高知県高知市の「はりまや橋」交差点には、西武百貨店が長らく構えていた。
名物の路面電車も通り、高知を代表する観光地にして中心街一等地の立地だったのだが、2000年代になって閉店。ここも、巨大パチンコに生まれ変わった。
地方でテレビを付けると、特に視聴者の多い夜の時間帯はローカルCM枠がとにかくパチンコだらけになっていることがわかる。
どれもその辺からかき集めたような女の子が並んで踊ったり、消えたエンタ芸人が出てくるようなB級脱力系のセンスで作られていることが特徴だ。だが、本来の地元企業が軒並み低迷してCMを打てなくなっている裏での繁栄を考えると、地方におけるパチンコ産業の存在感はけっしてバカにできたものではない。
キング観光 AMEMIYA 切なる願い28名 21 - YouTube
MEGAコンコルド1020刈谷知立店 コンコルド愛知エリアテレビCM - YouTube
極め付けが、「コロナワールド」の躍進だ。
首都圏や関西圏には店舗も存在していないので馴染みは薄いが、東北から九州まで17店舗存在するパチンコを核にした娯楽界の帝王的存在だ。「巨大パチンコ屋をさらにでっかくした規模」を有しており、存在感はかなり大きい。
ここにあるのはただのパチンコだけではない。
ボウリング、シネコン、ゲームセンター、フードコート、マンガ喫茶、スポーツクラブにカラオケボックス、果てはスーパー銭湯やビジネスホテルまで併設している。どれも本格的で、まさに地方農耕社会密着型のリゾート施設といえよう。
ちなみに場所によっては、至近距離に「ラウンドワンスタジアム」があったりする場合もあるそうだ。ハシゴすれば1日遊びつくすことができる。

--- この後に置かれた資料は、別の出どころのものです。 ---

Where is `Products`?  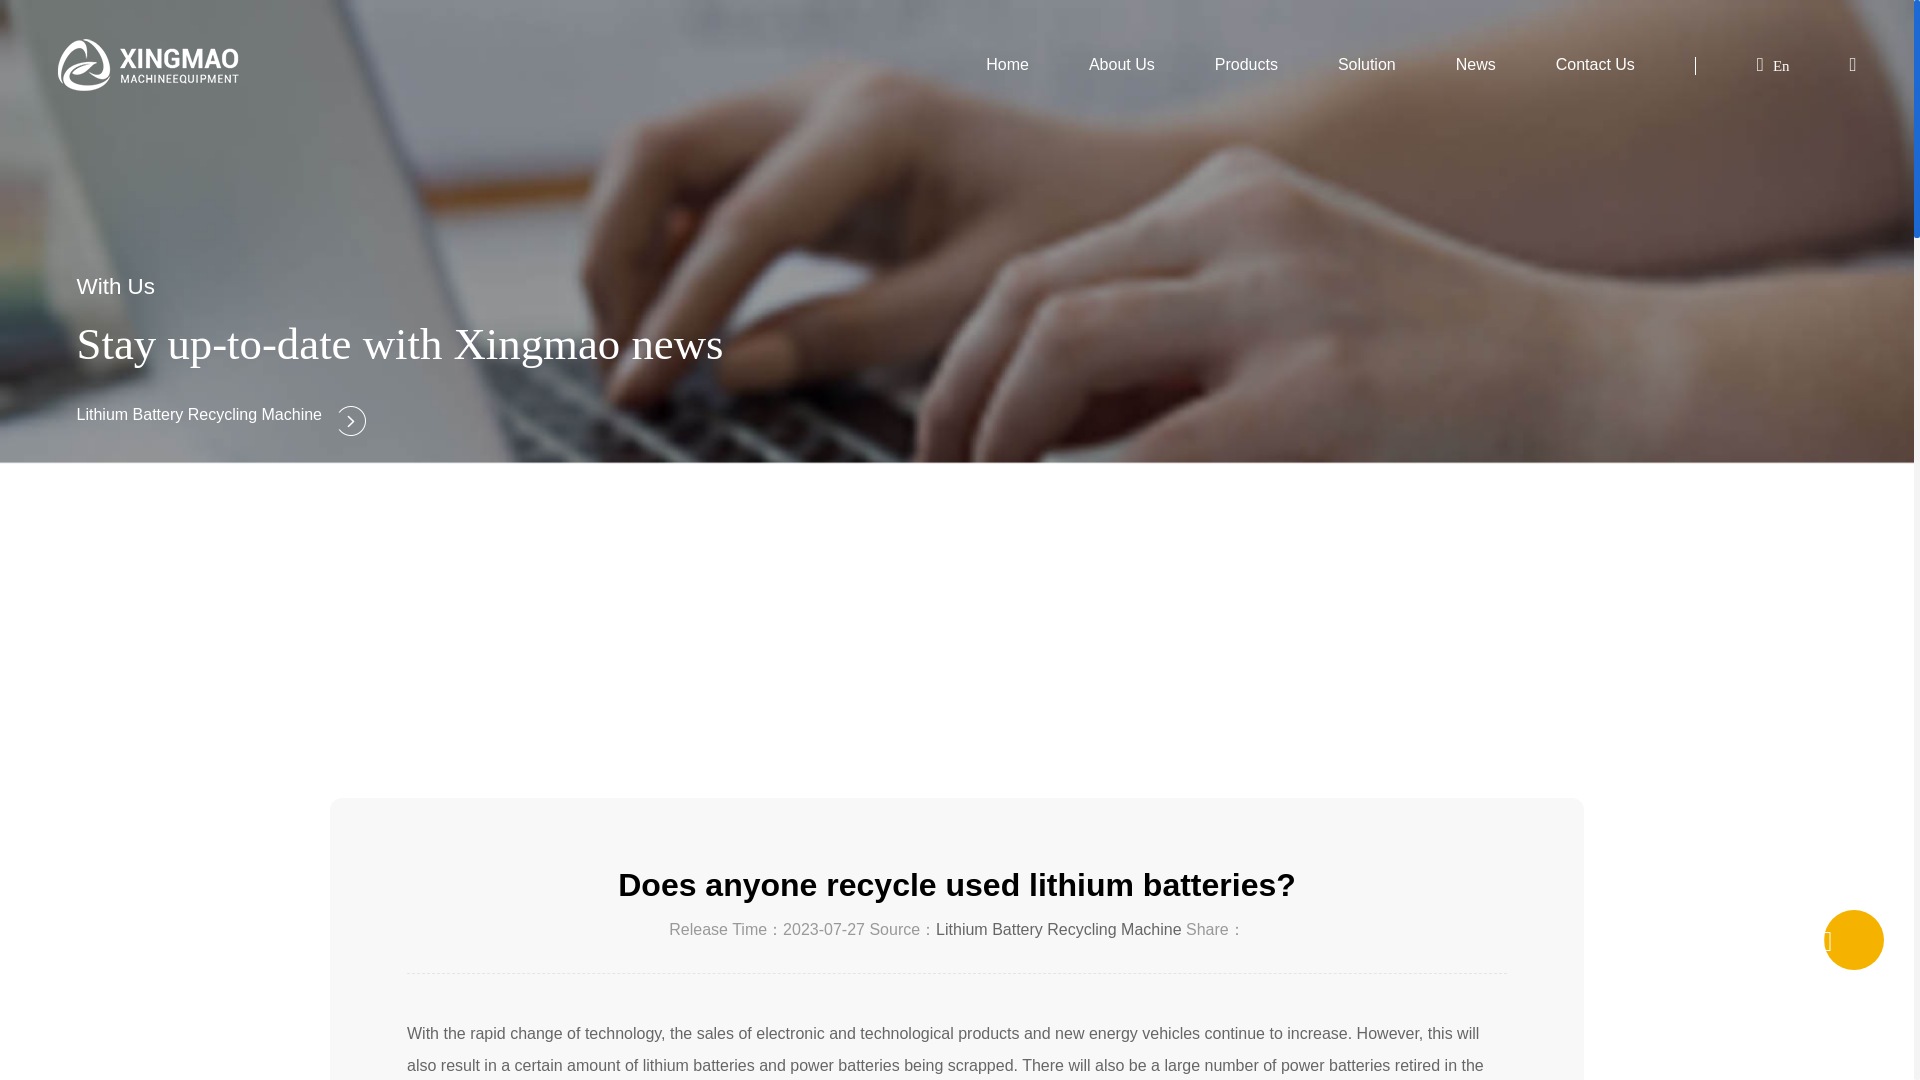 Products is located at coordinates (1246, 64).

ここまで見てきて気付くのだが、地方の娯楽は、その中心にはパチンコが存在しているということだ。もっというとコロナワールドを頂点とした地方式レジャー構造が確立されているのである。
コロナワールドがない自治体だって、国道沿いにいけば巨大パチンコ屋がいくらでも並んでいて、その合間合間にあるのはカラオケボックスだったり、マンガ喫茶だったり、ゲーセンやらスポーツクラブやら、結局はコロナの担う娯楽ばかりなのである。
ちなみに首都圏では、道路沿いにカラオケやマンガ喫茶がある光景はほとんど存在していない。

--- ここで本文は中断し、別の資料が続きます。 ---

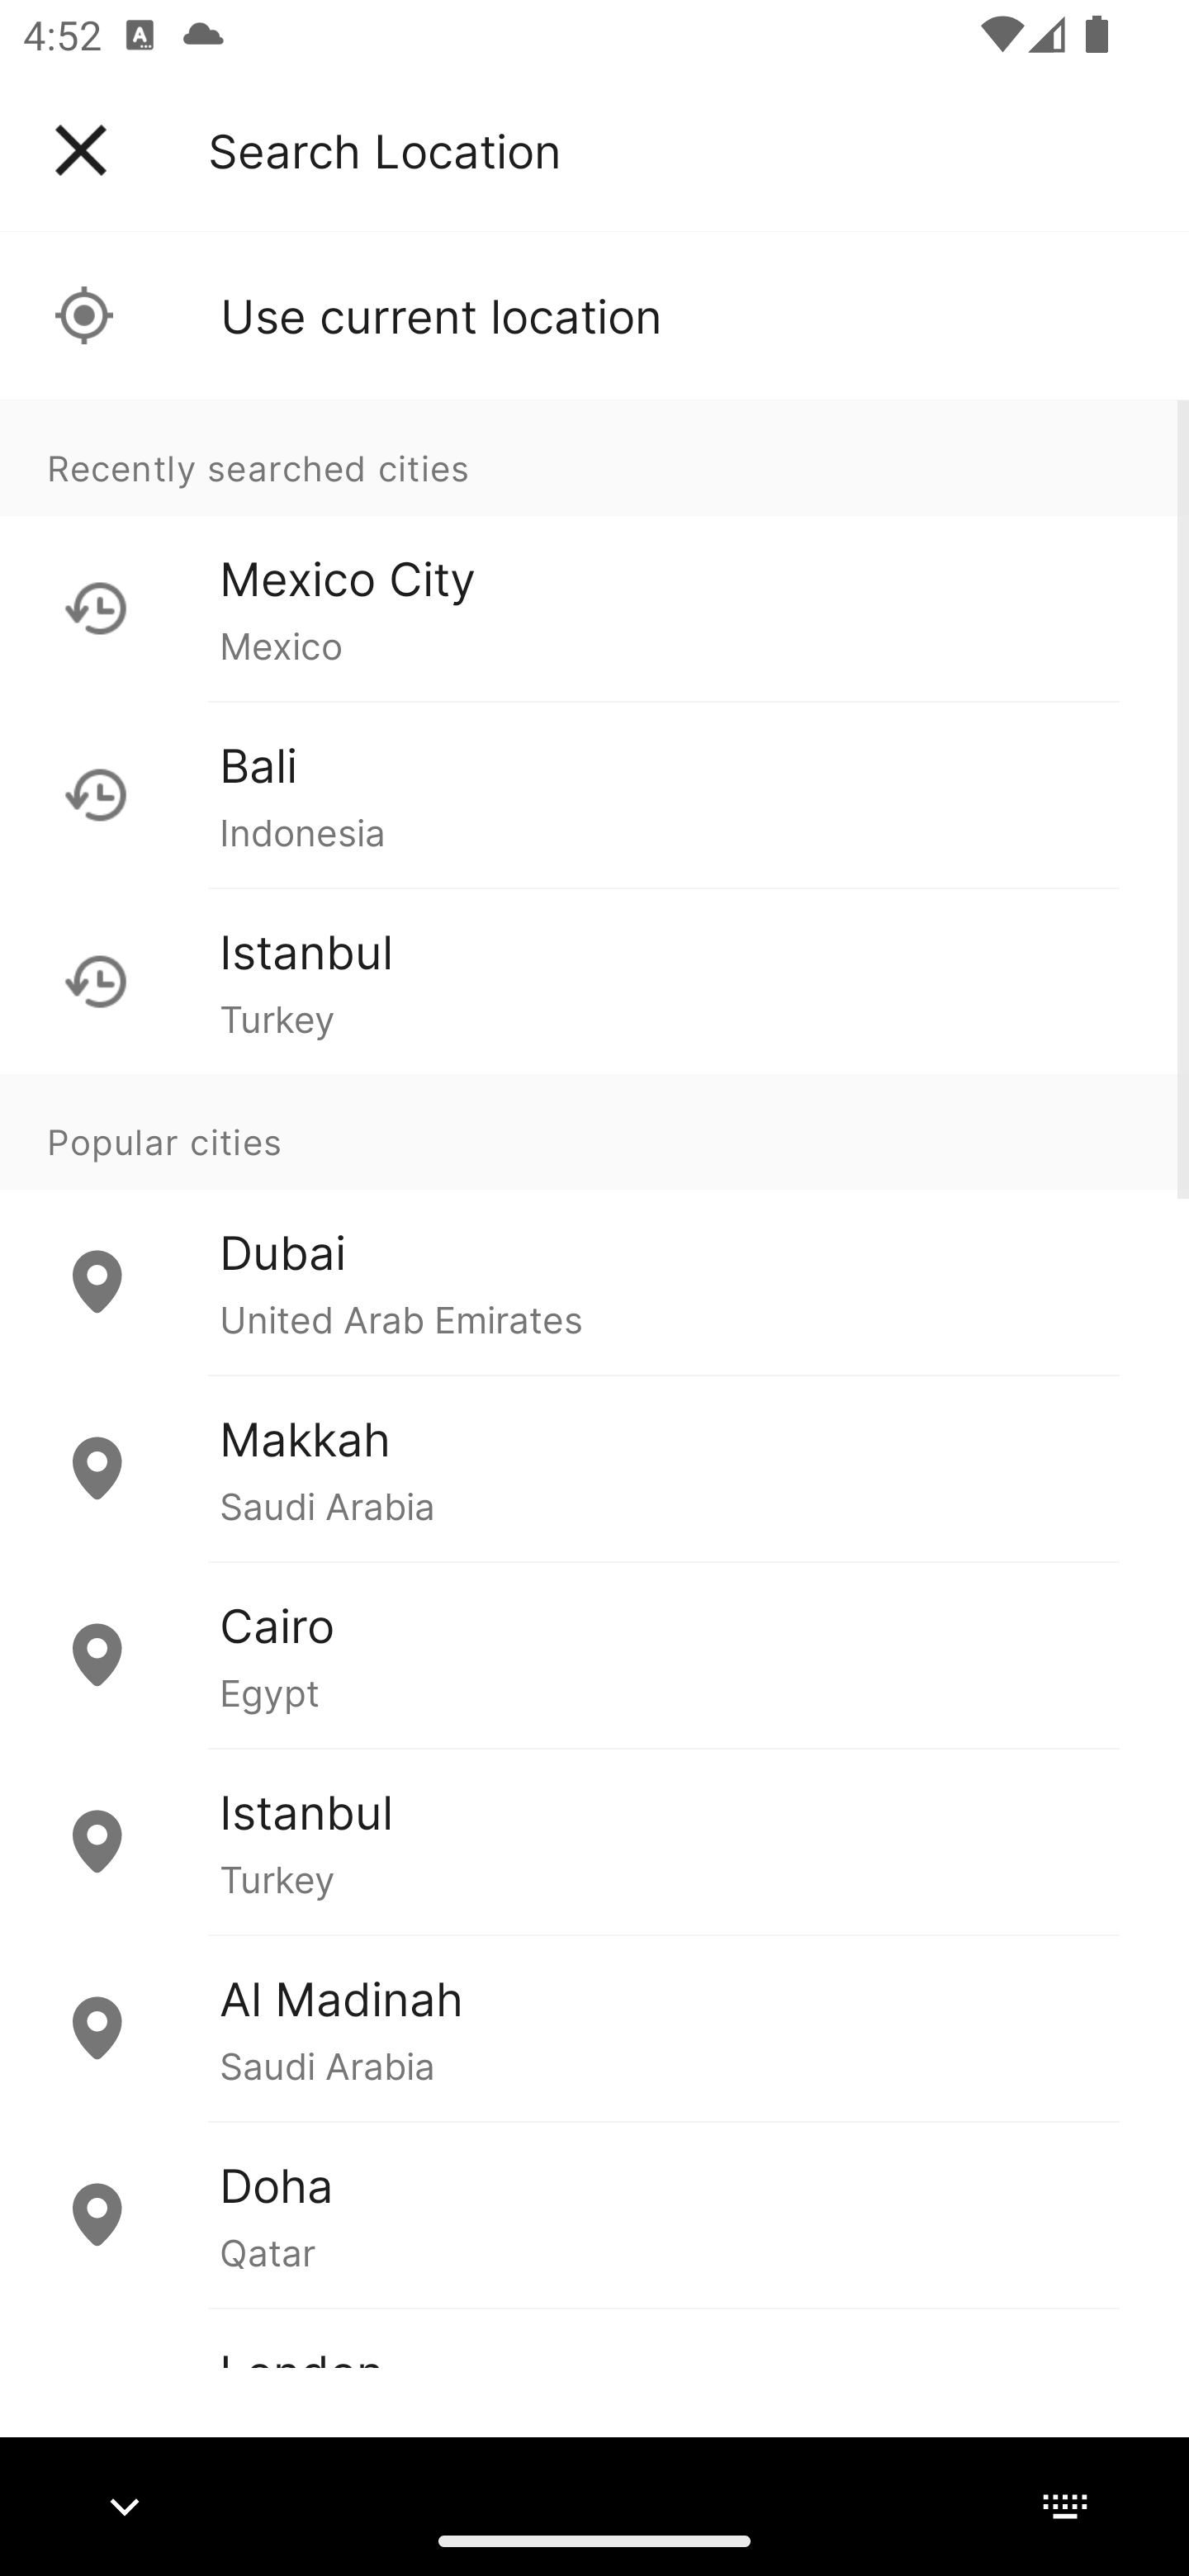 This screenshot has height=2576, width=1189. Describe the element at coordinates (385, 150) in the screenshot. I see `Search Location` at that location.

しかし、こうした娯楽に共通している特徴がある。それは、「すべてが屋内空間に閉じ込められている」ということだ。
巨大な壁に覆いつくされており、窓や吹き抜けはほとんどない。そんな空間で耽る娯楽というのは、健やかそうには思えない。
地方ではバブル崩壊以来、遊園地やテーマパークは閉園する一方だった。いまでは「遊園地がそもそも存在しない地域」がいくらでもあり、自然環境は豊かだというのに皮肉にも「青空のもと楽しむレジャー」というものがほとんど存在しなくなっている。つまり、ここでは子どもたちは、高度なアトラクション体験や花鳥風月を愛でるゆとりも知らずに育つのだ。

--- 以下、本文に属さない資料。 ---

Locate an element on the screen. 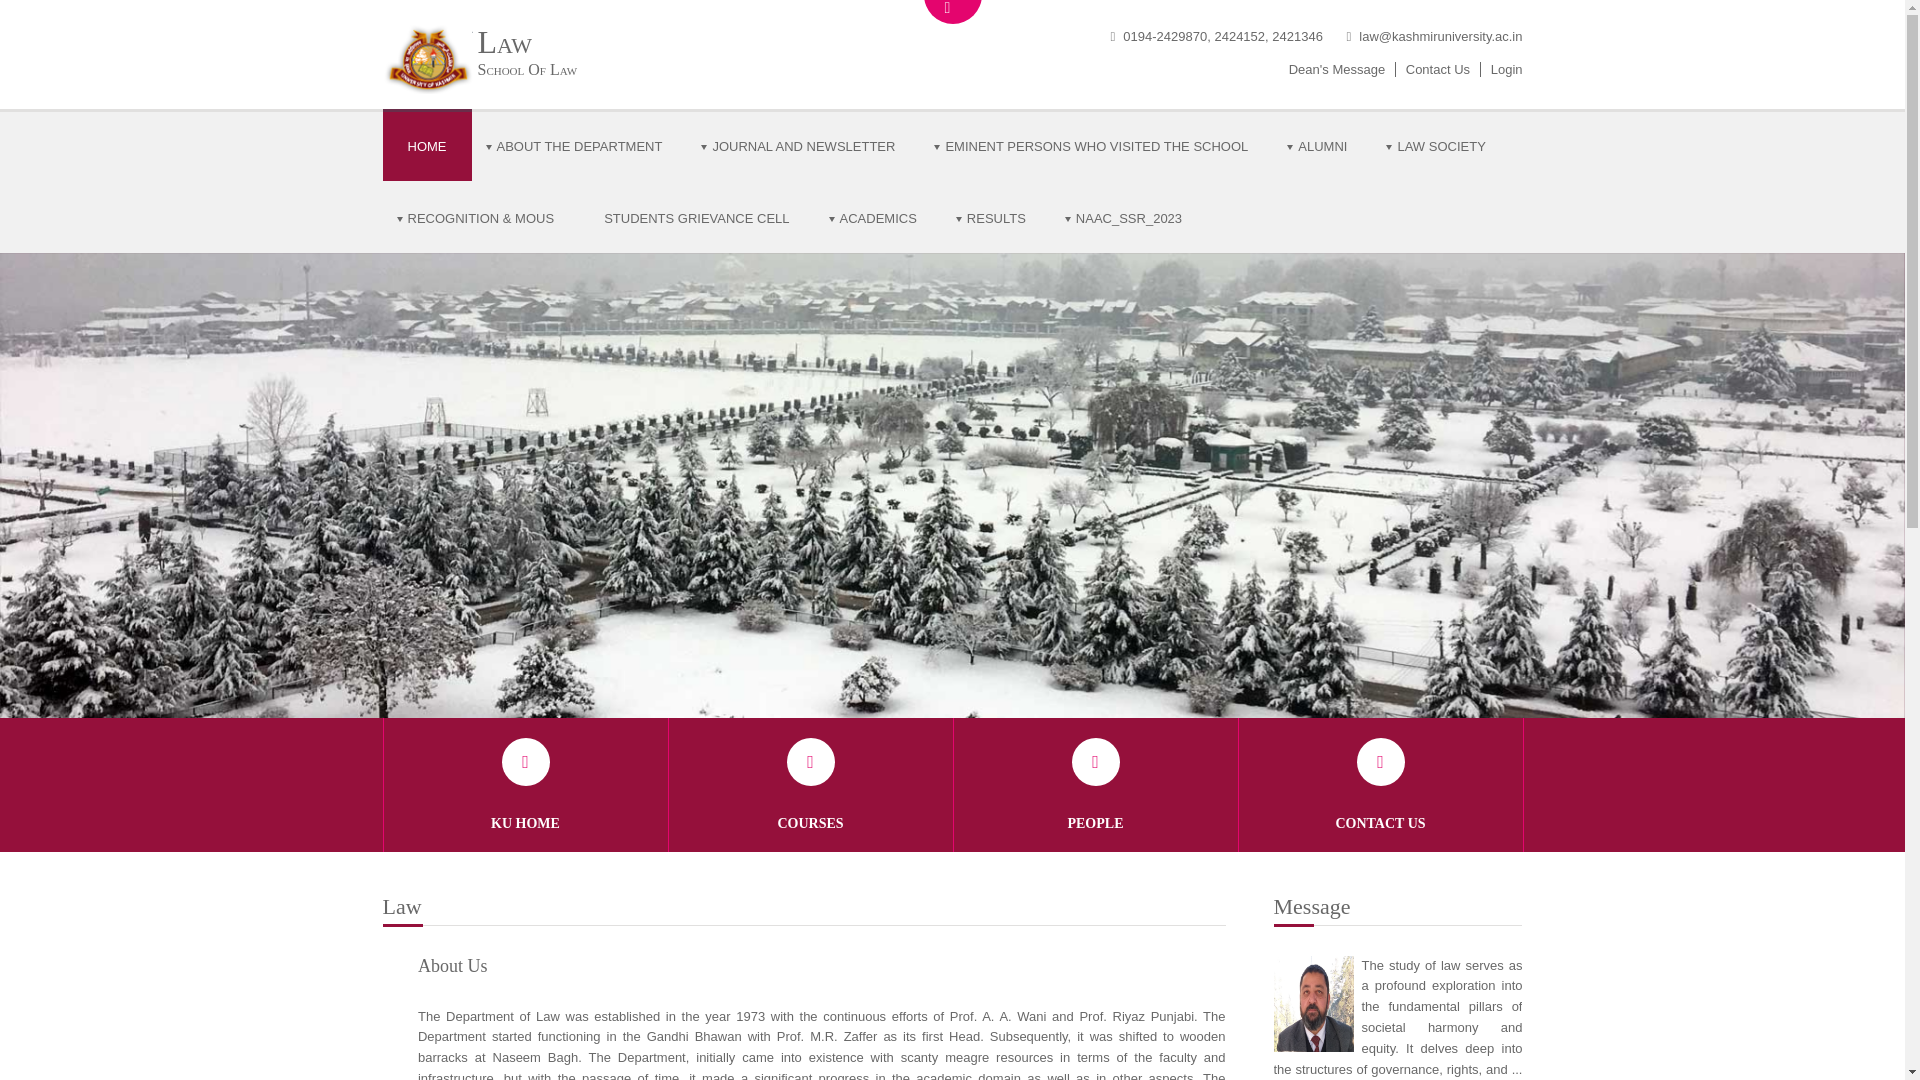  ABOUT THE DEPARTMENT is located at coordinates (580, 145).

パチンコ屋が、ある日突然ジェットコースターができることはありえない。ドンキの観覧車やハーフパイプ計画も人も資本も集中する都心だから成り立つことだ、今後いくら景気がよくなろうとも、人口が減る一方で既存の基幹産業が破綻している地方には、未来永劫できる見込みはないだろう。
コロナワールドの店内には、繁栄がありながらも、これ以上の娯楽はここにはありえないんだという「限界」も見せつけている。東京の常識と断絶したムラ社会で、ひたすら消費社会に煽られながら、時間とカネを無駄遣いするサイクルの縮図がそこには存在し、私にはそれが空しいように思えてしまう。